Howard University’s Artificial Intelligence and Machine Learning Symposium spotlighted the wide-ranging impacts of this new technology in all fields of science. In particular, two presentations by Howard researchers at the symposium showcased how machine learning is helping researchers better understand the brain, down to the smallest cellular detail. This research could revolutionize our understanding of how the brain functions and lead to faster, more accurate diagnoses and treatment of disease.  

Super-Resolve Imaging Using AI May Help Detect Disease Early 

Dr. Kofi Deh, a researcher in the Howard’s Department of Physics and Astronomy is collaborating with the Molecular Imaging Laboratory to focus on imaging changes in metabolism — the chemical processes that allow cells to function. These changes can be one of the first indicators of cancer, diabetes, neurological disorders, and a range of other diseases, often occurring long before structural cell changes begin. However, current imaging methods like PET scans and MRI present several challenges, including an inability to see the entire metabolic process, low specificity, and cost. As the models used for image quality improvement and analysis further improve, AI will become more critical to quickly and accurately identifying abnormalities and metabolic changes, leading to faster, more precise diagnoses and treatment. 

Deh’s research improves image visual quality by using an artificial neural network to “super-resolve” scans. This requires both natural high-quality images and data on the physical processes being imaged. 

“To acquire the higher resolution images that you need for training the neural network, you have to resort to physics-informed methods, where you actually model the processes you are trying to super-resolve,” Deh said. 

Deh gave the example of measuring diffusion — the gradual spreading out of molecules from areas of high concentration to low concentration — within human brains.  

“You cannot measure diffusion at each point in the brain,” he explained. “What you can do, though, is measure pressure at several points in the brain, or at several arteries. And when you do that you can set up a number of equations which model blood flow.”  

These equations can then be used, along with anatomical images, by the neural network to help ensure images are enhanced accurately.  

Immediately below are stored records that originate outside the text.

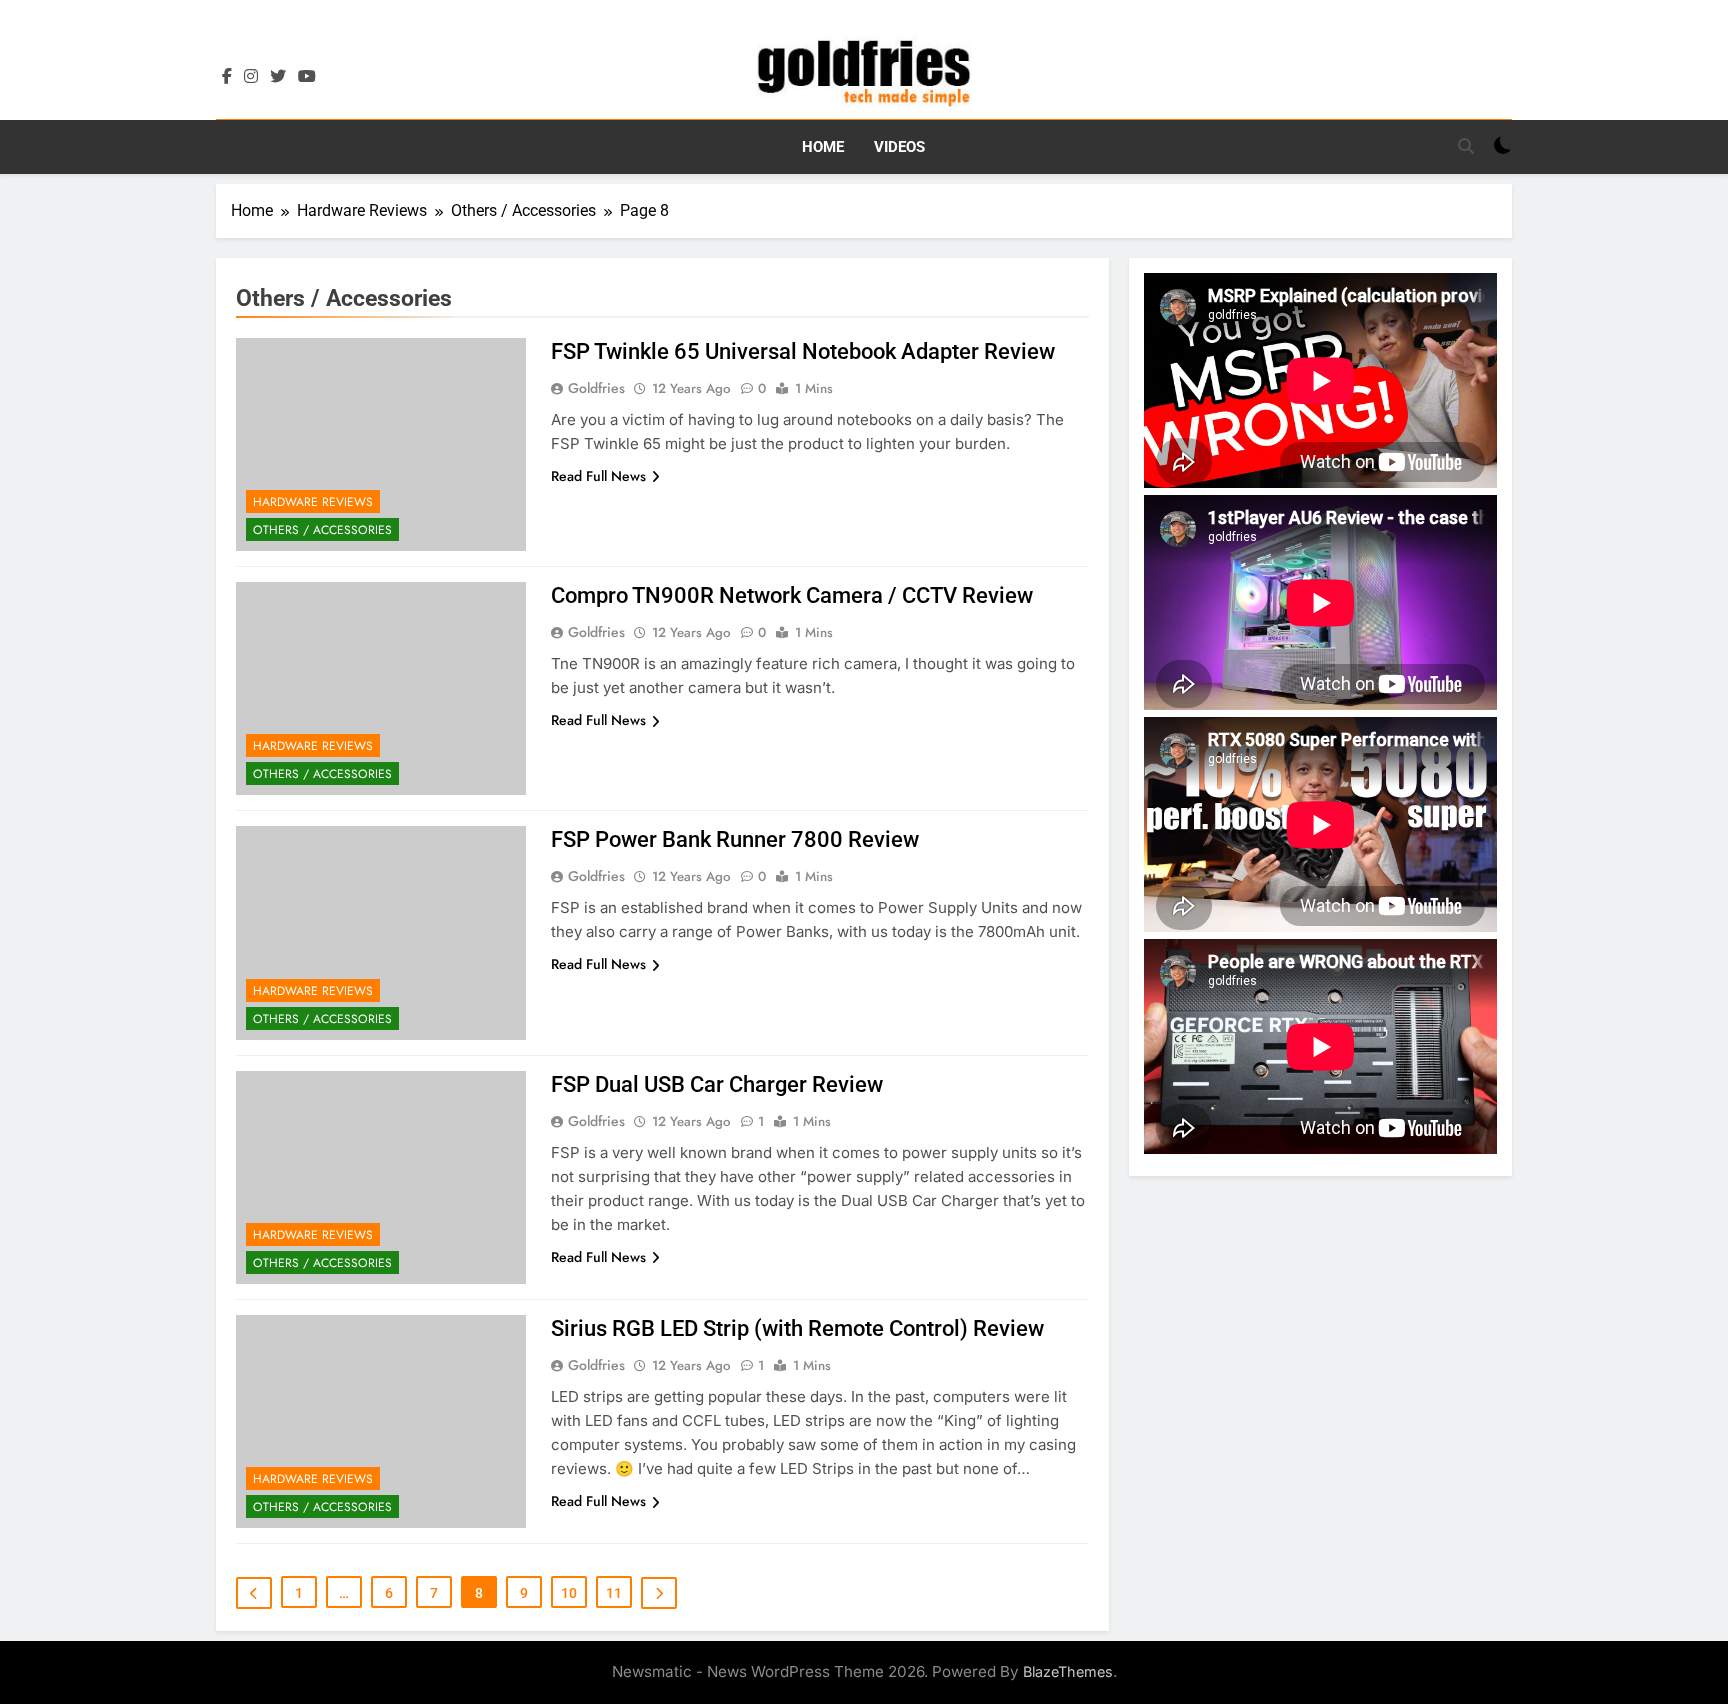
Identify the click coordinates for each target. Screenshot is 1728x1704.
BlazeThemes (1068, 1671)
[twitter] (278, 77)
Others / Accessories (322, 530)
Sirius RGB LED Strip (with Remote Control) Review (797, 1328)
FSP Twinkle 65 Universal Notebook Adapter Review (803, 351)
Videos (899, 147)
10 (569, 1593)
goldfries (596, 388)
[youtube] (307, 77)
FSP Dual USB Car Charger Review (717, 1084)
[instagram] (251, 77)
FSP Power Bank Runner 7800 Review (735, 839)
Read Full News (598, 476)
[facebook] (227, 77)
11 (614, 1593)
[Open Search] (1466, 146)
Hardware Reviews (313, 502)
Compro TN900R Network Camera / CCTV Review (792, 595)
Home (823, 147)
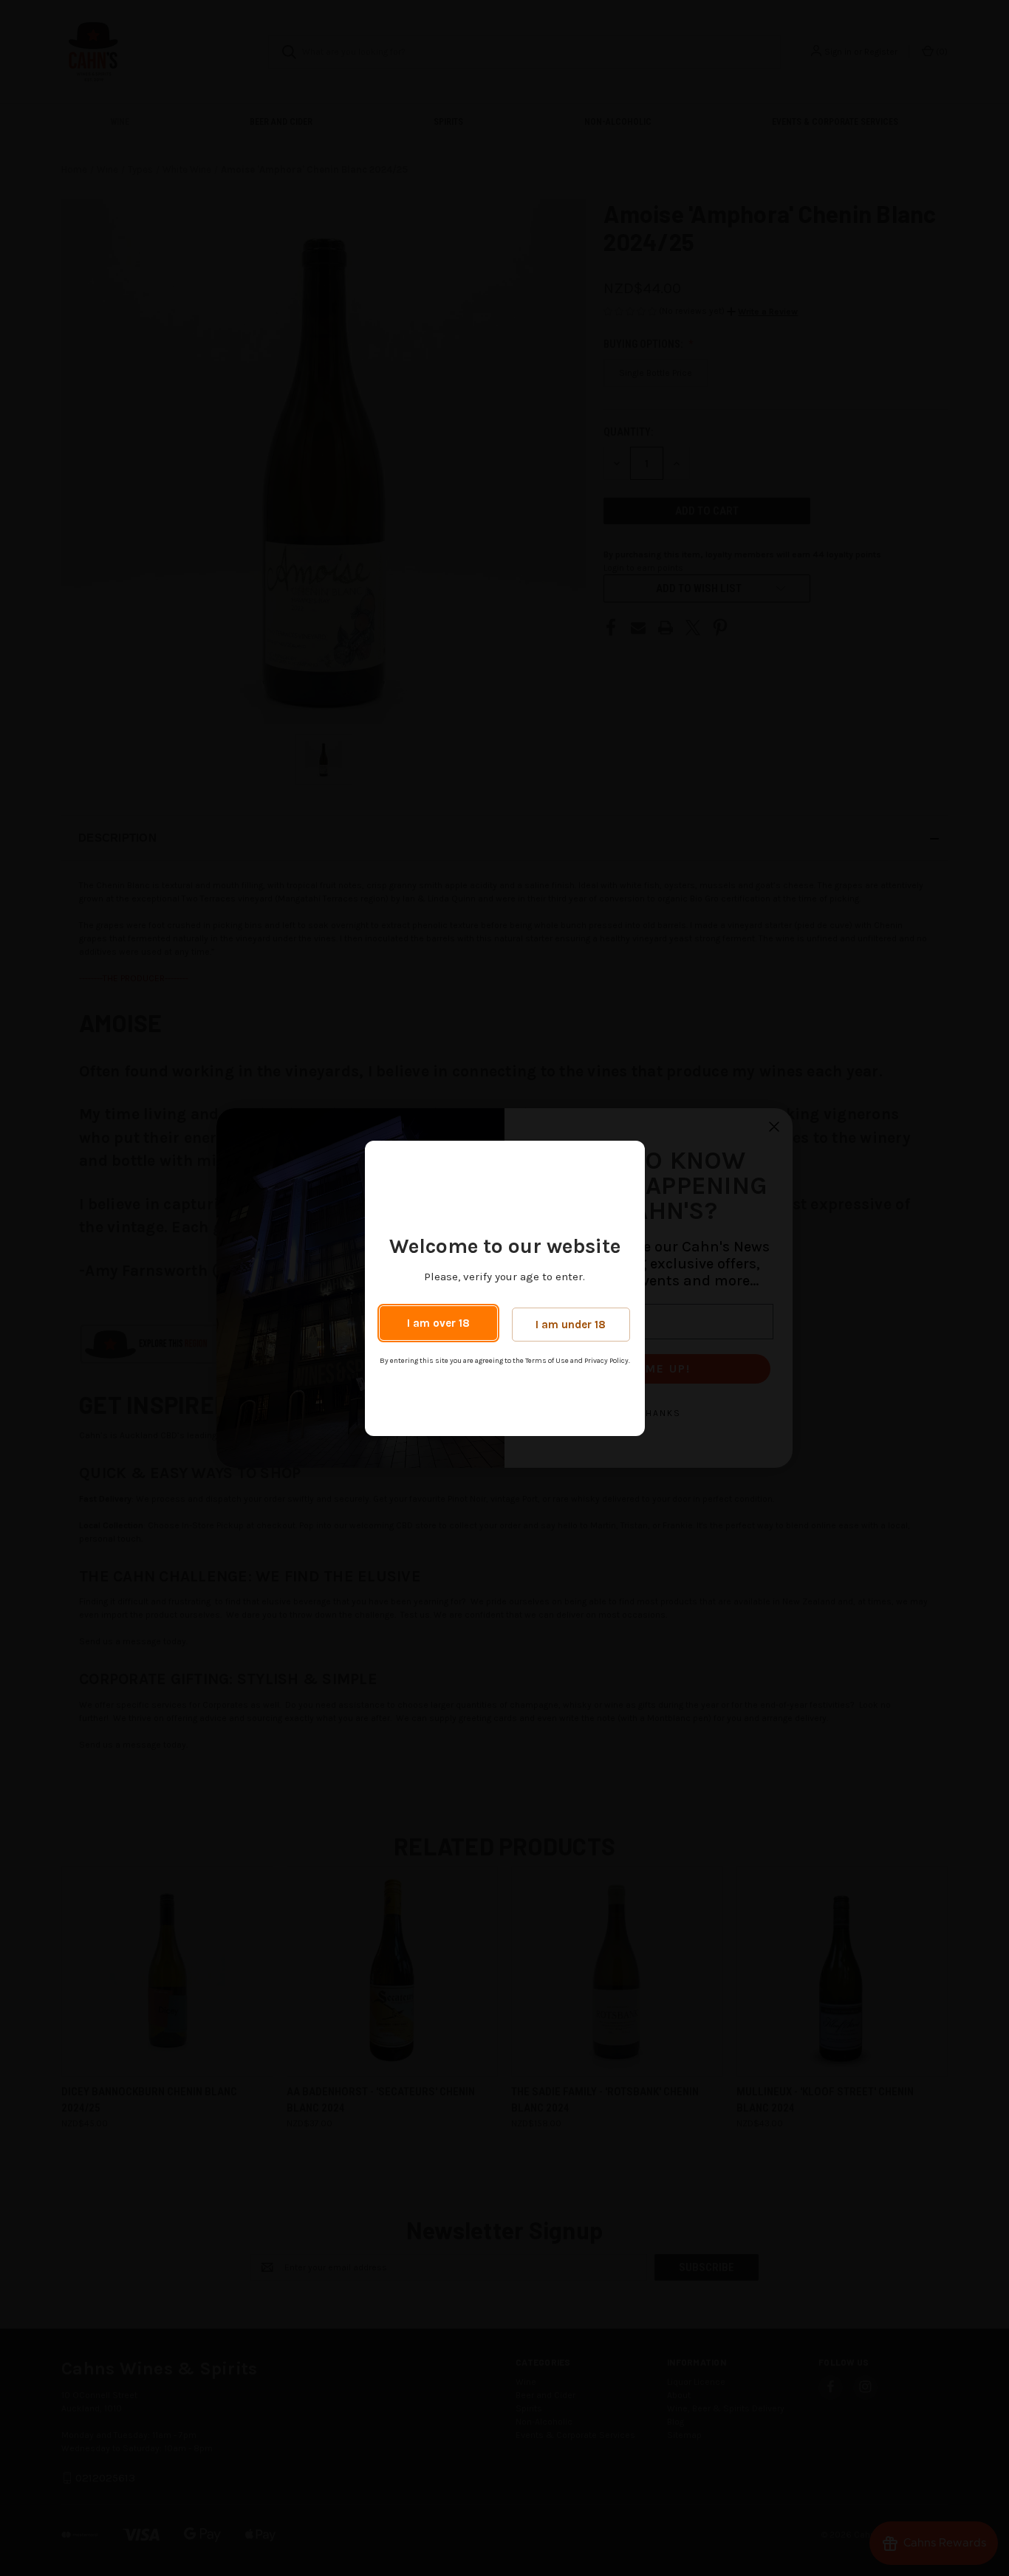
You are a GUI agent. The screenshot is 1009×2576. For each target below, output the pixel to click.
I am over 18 (438, 1323)
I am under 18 (571, 1324)
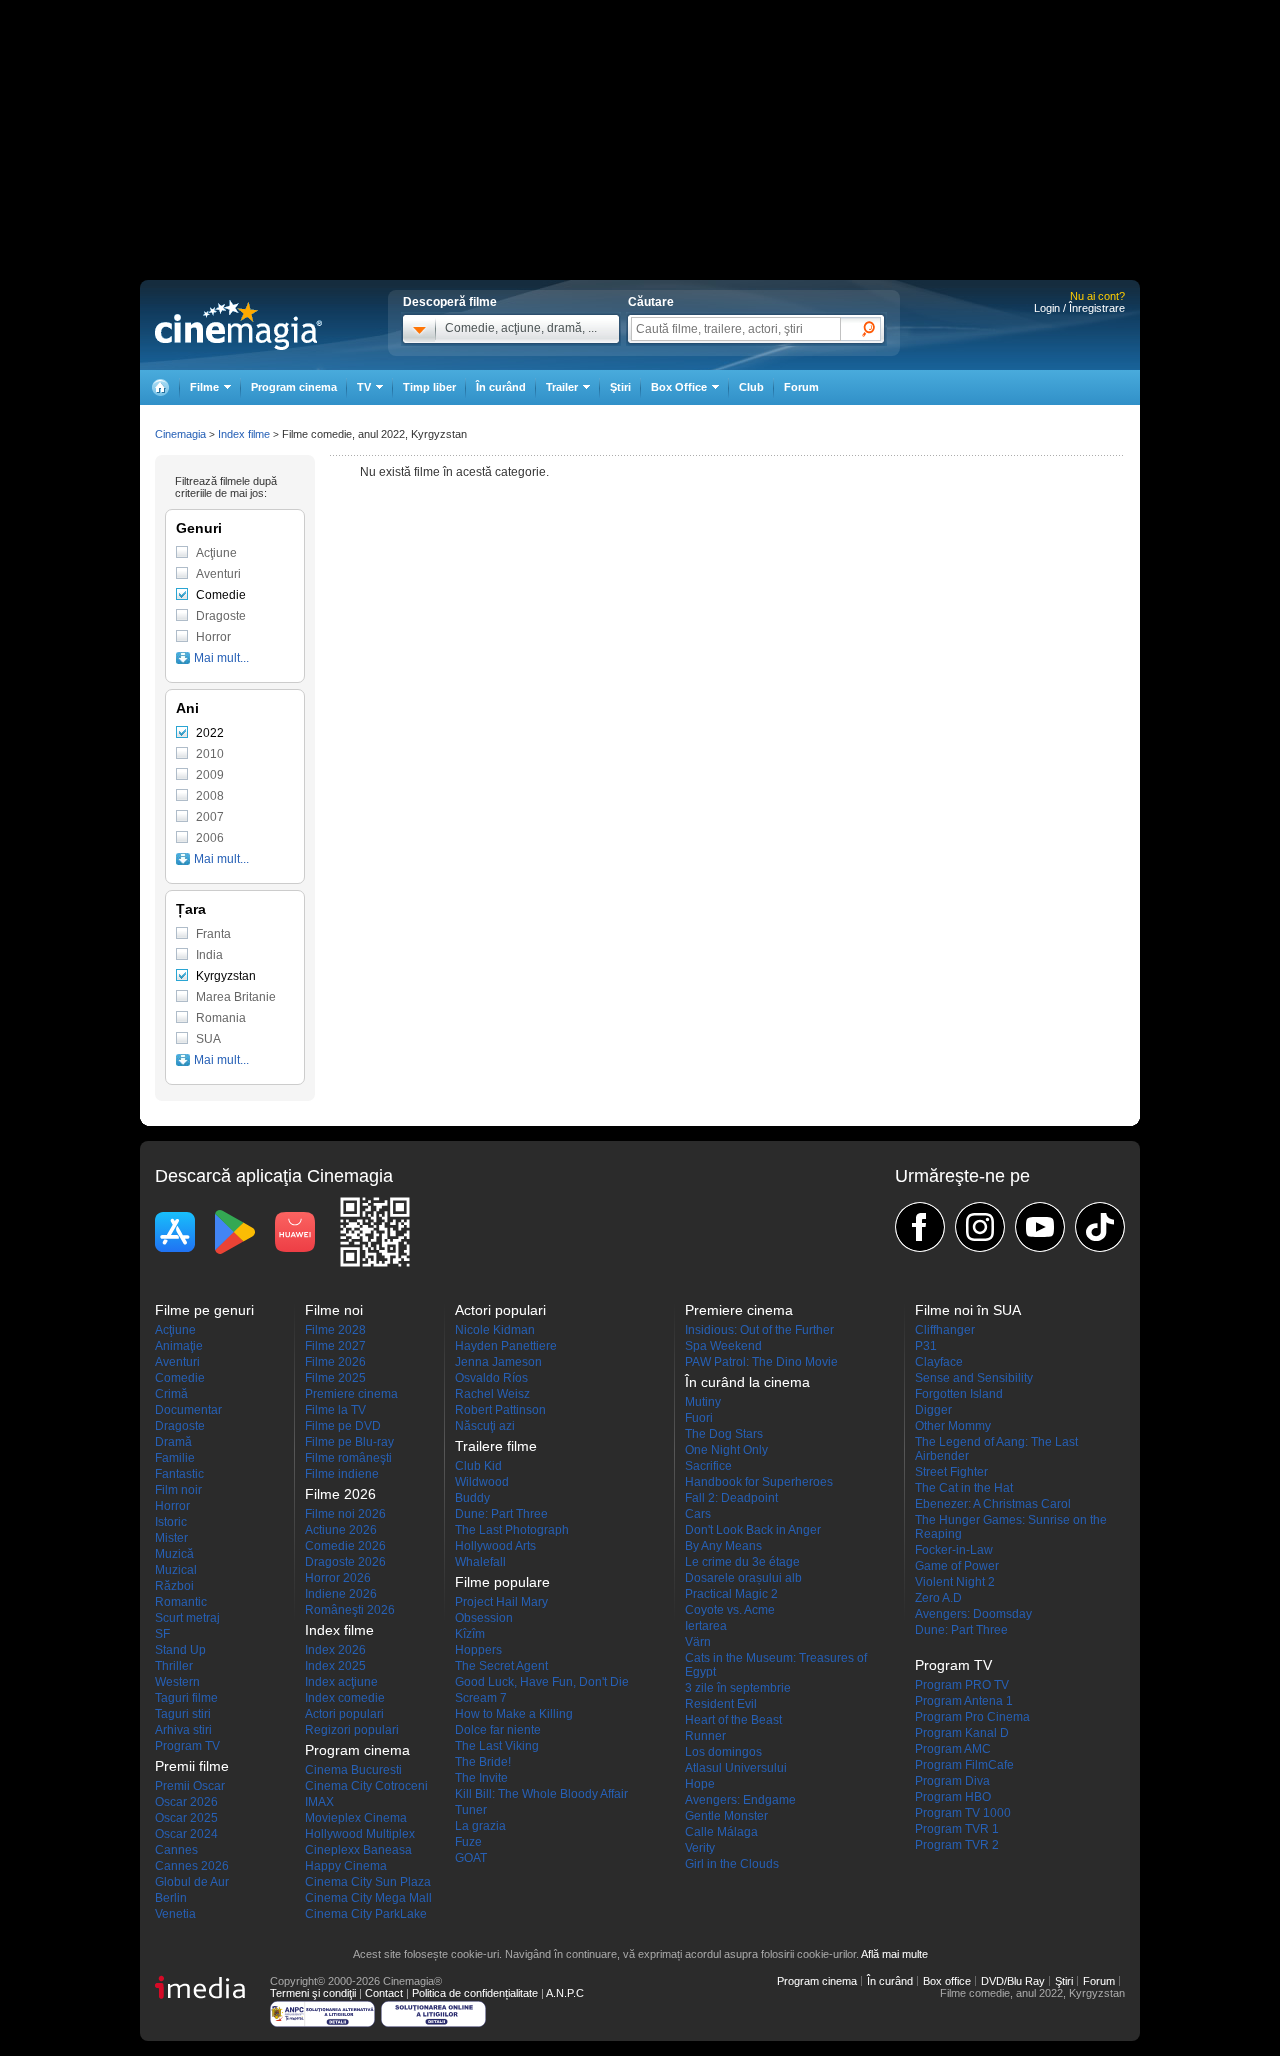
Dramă (173, 1442)
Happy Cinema (346, 1866)
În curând (501, 387)
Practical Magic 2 (731, 1594)
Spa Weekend (723, 1346)
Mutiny (703, 1402)
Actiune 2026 (341, 1530)
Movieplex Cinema (356, 1818)
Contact (384, 1993)
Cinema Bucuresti (353, 1770)
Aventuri (218, 574)
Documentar (188, 1410)
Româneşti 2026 (350, 1610)
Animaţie (179, 1346)
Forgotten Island (959, 1394)
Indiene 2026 (341, 1594)
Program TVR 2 (957, 1845)
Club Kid (478, 1466)
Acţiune (216, 553)
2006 (210, 838)
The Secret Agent (501, 1666)
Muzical (176, 1570)
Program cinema (294, 387)
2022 (210, 733)
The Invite (481, 1778)
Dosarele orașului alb (743, 1578)
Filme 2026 (335, 1362)
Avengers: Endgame (740, 1800)
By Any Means (723, 1546)
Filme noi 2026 (345, 1514)
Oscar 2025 (186, 1818)
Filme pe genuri (204, 1310)
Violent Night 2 (955, 1582)
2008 (210, 796)
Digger (933, 1410)
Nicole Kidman (495, 1330)
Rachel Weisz (492, 1394)
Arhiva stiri (183, 1730)
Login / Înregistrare (1079, 308)
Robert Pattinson (500, 1410)
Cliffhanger (945, 1330)
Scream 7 (481, 1698)
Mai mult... (221, 658)
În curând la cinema (747, 1382)
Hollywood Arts (495, 1546)
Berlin (171, 1898)
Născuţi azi (485, 1426)
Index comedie (345, 1698)
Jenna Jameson (498, 1362)
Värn (698, 1642)
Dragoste (221, 616)
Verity (700, 1848)
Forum (801, 387)
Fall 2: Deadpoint (731, 1498)
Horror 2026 (338, 1578)
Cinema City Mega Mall (368, 1898)
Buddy (472, 1498)
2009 (210, 775)
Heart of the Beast (733, 1720)
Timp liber (429, 387)
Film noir (178, 1490)
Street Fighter (951, 1472)
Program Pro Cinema (972, 1717)
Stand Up (180, 1650)
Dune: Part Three (501, 1514)
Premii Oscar (190, 1786)
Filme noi (334, 1310)
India (209, 955)
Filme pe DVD (343, 1426)
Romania (221, 1018)
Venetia (175, 1914)
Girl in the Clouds (732, 1864)
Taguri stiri (183, 1714)
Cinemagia (180, 434)
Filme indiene (342, 1474)
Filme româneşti (348, 1458)
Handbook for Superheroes (759, 1482)
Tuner (471, 1810)
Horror (213, 637)
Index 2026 (335, 1650)
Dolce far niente (498, 1730)
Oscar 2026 (186, 1802)
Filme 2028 (335, 1330)
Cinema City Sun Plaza (368, 1882)
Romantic (181, 1602)
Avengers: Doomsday (973, 1614)
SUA (208, 1039)
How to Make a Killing (514, 1714)
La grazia (480, 1826)
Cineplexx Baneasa (358, 1850)
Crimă (171, 1394)
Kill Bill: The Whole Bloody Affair (541, 1794)
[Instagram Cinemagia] (980, 1227)
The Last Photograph (512, 1530)
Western (177, 1682)
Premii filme (192, 1766)
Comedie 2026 (345, 1546)
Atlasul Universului (736, 1768)
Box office (947, 1981)
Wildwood (482, 1482)
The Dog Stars (724, 1434)
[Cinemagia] (160, 387)
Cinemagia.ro (238, 325)
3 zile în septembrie (738, 1688)
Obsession (484, 1618)
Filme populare (502, 1582)
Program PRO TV (962, 1685)
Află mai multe (894, 1954)
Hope (700, 1784)
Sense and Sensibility (974, 1378)
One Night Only (726, 1450)
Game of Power (957, 1566)
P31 (926, 1346)
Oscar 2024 (186, 1834)
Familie (175, 1458)
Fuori (699, 1418)
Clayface (939, 1362)
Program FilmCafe (964, 1765)
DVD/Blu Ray (1013, 1981)
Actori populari (344, 1714)
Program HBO (953, 1797)
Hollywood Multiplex (360, 1834)
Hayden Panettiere (506, 1346)
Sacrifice (708, 1466)
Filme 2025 (335, 1378)
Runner (705, 1736)
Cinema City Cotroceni (366, 1786)
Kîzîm (470, 1634)
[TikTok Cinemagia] (1100, 1227)
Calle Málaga (721, 1832)
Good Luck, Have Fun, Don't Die (542, 1682)
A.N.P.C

Mapping Brain Behavior Through Machine Learning 

Dr. Dominique Pritchett, an associate professor in the Department of Biology, has been working with researchers from Howard, the University of Michigan, Stanford University, and the Army Research Lab to capture the complex dynamics of whole-brain behavior, in which each part of the brain operates codependently with other parts. One area of his research has been to examine the effect of anesthesia on the brain, and then use that information to explore broader implications related to how other substances, environments, or body states may impact the brain’s integrated functions. 

His current research focuses on zebrafish, a species that not only is highly genetically malleable and fast-breeding but also transparent, making them ideal subjects for genetics and neuroscience research.  

“That transparency allows us to illuminate the brain from the surface and actually [see?] what’s happening across many, many neurons simultaneously,” said Pritchett.  

His current research focuses on the effects of propofol anesthesia — a drug that enhances the activity of GABA, a key inhibitory neurotransmitter — on neural dynamics in zebrafish. Using light-sheet microscopy, Pritchett and his colleagues can illuminate and image thousands of cells in real-time, capturing the activity of neurons during different behavioral states.  

This imaging has led to a massive amount of data on how different brain regions react to anesthesia during different behaviors — data that is then used by the Computer Science Lab to develop machine learning foundational models based on how the brain operates. Given the size of the samples and recordings, machine learning has also been critical to analysis and allowed the researchers to segment out changes across individual cells.  

In addition to deepening our understanding of how brain regions interact during altered states, Pritchett’s research may shed new light on how medications affect neural circuits, offering unprecedented detail at the cellular level.